+++ GIVEN INFORMATION

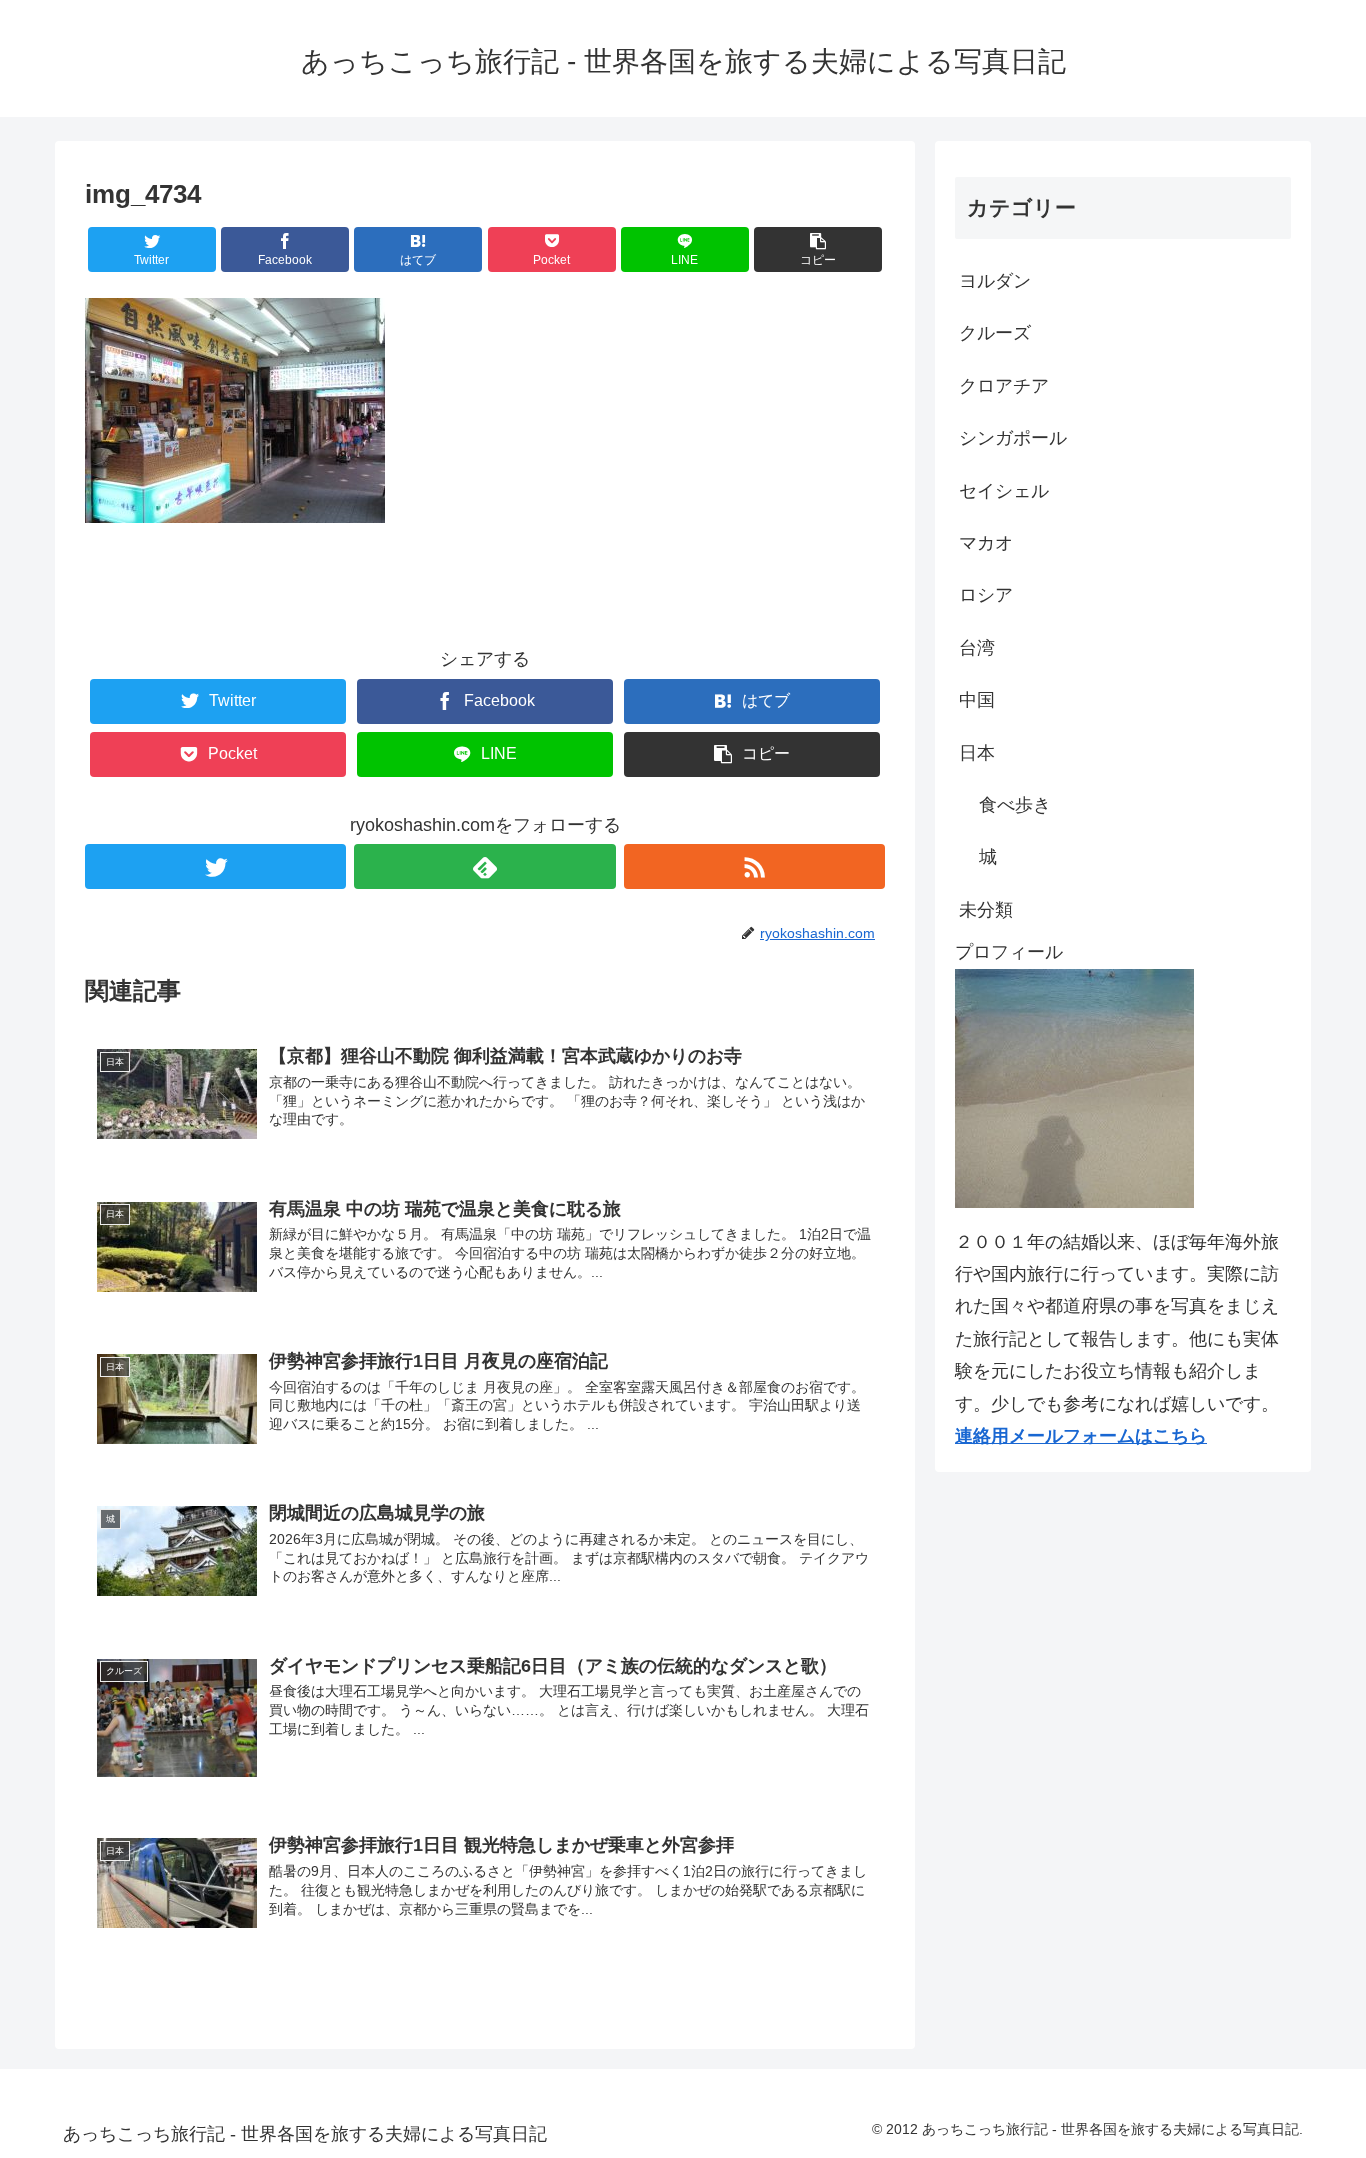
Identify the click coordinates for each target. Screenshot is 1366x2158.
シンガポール (1013, 438)
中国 (977, 700)
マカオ (986, 543)
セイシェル (1004, 491)
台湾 (977, 648)
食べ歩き (1015, 805)
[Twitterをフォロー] (215, 866)
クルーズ (995, 333)
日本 (977, 753)
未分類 (986, 910)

++++++

Print each record as it appears above, dropping every picture from the copy.

Identify the click coordinates for each target. Screenshot is 1366x2158.
シンガポール (1013, 438)
中国 (977, 700)
マカオ (986, 543)
セイシェル (1004, 491)
台湾 (977, 648)
食べ歩き (1015, 805)
[Twitterをフォロー] (215, 866)
クルーズ (995, 333)
日本 (977, 753)
未分類 (986, 910)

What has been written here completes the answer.